He predicted that al-Assad would keep some of his chemical weapons arsenal, and "then use it against our people and the FSA and then he will come out and accuse terrorists, and he will say that he gave up everything he has."
The Syrian government refers to the opposition fighters as terrorists and has previously accused them of chemical weapons use.
Some inside Syria criticized the focus on chemical weapons. Protesters in one town held up a banner in Arabic saying they are "worried that the international community is giving Assad a license to kill with all kinds of weapons except the use of chemical weapons."
Hopes for peace
French Foreign Minister Laurent Fabius said the U.S.-Russian agreement "constitutes an important step forward," a sentiment echoed by UK Foreign Secretary William Hague.
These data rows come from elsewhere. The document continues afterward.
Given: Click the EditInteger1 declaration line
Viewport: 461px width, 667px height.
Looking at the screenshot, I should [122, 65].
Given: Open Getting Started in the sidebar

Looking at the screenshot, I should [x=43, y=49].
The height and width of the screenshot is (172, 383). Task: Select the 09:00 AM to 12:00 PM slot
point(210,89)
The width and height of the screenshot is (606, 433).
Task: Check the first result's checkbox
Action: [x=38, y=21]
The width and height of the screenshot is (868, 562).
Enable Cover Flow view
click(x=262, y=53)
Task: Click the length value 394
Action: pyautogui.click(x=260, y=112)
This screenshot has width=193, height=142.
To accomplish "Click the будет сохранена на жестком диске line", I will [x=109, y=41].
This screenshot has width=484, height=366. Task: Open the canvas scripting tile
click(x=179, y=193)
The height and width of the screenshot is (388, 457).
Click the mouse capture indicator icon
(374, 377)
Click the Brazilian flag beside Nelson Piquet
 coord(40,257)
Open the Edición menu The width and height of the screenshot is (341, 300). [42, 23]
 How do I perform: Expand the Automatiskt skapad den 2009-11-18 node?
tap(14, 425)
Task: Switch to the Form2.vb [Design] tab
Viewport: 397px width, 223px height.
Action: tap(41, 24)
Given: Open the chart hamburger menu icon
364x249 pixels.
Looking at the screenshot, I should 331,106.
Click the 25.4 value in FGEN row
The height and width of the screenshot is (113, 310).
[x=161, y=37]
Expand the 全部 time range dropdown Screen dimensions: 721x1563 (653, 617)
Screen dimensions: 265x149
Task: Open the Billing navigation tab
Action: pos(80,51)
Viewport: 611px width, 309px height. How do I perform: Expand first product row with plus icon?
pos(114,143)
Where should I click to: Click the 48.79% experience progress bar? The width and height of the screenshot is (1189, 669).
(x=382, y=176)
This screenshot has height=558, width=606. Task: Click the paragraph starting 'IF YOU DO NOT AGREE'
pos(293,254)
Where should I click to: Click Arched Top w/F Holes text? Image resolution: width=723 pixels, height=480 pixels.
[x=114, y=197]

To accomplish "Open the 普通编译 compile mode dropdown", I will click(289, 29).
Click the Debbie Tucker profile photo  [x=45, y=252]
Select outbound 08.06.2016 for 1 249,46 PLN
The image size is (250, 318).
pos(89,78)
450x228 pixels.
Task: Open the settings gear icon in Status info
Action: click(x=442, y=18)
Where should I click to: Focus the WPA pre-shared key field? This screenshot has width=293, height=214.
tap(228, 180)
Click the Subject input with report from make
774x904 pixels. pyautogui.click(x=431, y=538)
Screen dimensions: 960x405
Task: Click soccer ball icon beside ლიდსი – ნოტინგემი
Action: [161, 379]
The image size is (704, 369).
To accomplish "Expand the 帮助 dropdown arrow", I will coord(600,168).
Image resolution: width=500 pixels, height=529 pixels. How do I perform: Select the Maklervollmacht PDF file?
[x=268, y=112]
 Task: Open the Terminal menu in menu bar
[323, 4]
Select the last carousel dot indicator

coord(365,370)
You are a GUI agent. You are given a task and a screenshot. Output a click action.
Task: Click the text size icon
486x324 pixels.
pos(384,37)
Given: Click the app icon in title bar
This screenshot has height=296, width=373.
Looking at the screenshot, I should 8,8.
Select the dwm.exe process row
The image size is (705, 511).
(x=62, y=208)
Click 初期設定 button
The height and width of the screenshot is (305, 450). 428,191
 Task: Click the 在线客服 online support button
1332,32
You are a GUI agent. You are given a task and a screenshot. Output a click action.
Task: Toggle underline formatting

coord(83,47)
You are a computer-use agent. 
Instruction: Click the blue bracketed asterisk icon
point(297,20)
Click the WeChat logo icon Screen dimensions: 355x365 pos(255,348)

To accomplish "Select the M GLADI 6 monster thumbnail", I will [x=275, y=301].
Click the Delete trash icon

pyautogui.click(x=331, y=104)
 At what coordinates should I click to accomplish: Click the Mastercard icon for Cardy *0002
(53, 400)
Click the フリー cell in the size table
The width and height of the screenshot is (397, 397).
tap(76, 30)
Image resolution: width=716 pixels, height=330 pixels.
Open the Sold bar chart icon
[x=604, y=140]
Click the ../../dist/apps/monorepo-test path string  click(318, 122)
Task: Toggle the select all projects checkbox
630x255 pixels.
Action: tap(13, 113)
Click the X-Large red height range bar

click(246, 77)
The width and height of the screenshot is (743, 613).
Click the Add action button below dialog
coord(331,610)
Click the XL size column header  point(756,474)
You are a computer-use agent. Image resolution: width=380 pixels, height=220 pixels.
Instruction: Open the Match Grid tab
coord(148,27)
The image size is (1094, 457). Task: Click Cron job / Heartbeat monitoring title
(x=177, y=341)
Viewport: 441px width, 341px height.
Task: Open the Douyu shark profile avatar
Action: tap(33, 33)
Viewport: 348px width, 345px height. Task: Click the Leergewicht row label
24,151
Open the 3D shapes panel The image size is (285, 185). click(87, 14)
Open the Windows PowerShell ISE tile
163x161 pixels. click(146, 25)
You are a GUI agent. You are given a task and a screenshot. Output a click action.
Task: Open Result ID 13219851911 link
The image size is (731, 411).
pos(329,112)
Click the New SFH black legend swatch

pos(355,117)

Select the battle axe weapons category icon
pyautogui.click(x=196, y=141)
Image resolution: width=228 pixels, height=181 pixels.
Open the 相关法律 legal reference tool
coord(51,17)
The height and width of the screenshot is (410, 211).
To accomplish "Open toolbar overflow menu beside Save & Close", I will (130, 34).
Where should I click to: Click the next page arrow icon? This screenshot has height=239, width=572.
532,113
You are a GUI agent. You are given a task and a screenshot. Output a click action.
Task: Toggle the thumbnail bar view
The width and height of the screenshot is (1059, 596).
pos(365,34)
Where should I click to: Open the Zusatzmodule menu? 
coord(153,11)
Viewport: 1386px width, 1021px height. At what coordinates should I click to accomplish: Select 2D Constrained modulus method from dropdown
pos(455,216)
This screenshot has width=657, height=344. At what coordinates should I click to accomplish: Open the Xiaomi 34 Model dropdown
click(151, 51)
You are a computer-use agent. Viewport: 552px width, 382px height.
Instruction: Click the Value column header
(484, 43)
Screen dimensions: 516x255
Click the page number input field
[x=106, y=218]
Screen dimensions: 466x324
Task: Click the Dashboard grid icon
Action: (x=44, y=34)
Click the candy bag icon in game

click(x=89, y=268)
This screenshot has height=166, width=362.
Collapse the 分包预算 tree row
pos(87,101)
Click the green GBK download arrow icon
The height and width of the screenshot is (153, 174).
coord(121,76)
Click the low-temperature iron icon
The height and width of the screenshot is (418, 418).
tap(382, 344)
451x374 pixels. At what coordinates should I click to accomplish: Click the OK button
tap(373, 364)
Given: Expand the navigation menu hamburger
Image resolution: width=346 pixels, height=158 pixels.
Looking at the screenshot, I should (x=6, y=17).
The two plan to meet Kerry on Monday in Paris to discuss the framework and its implementation.
Ban pledged U.N. support for the plan, his spokesman said, and expressed hope that it would both prevent any future use of chemical weapons and pave the way for a political solution in Syria.
Kerry and Lavrov announced the deal on their third day of talks.
Friday, they signaled their intent to meet later this month on the sidelines of the U.N. General Assembly in New York, where they hope to set a date to restart long-stalled parallel talks on the broader issue of ending the Syrian civil war.
The U.N. estimates more than 100,000 people have been killed since the civil war began in 2011, in addition to more than 2 million becoming refugees and over 4 million being displaced within Syria.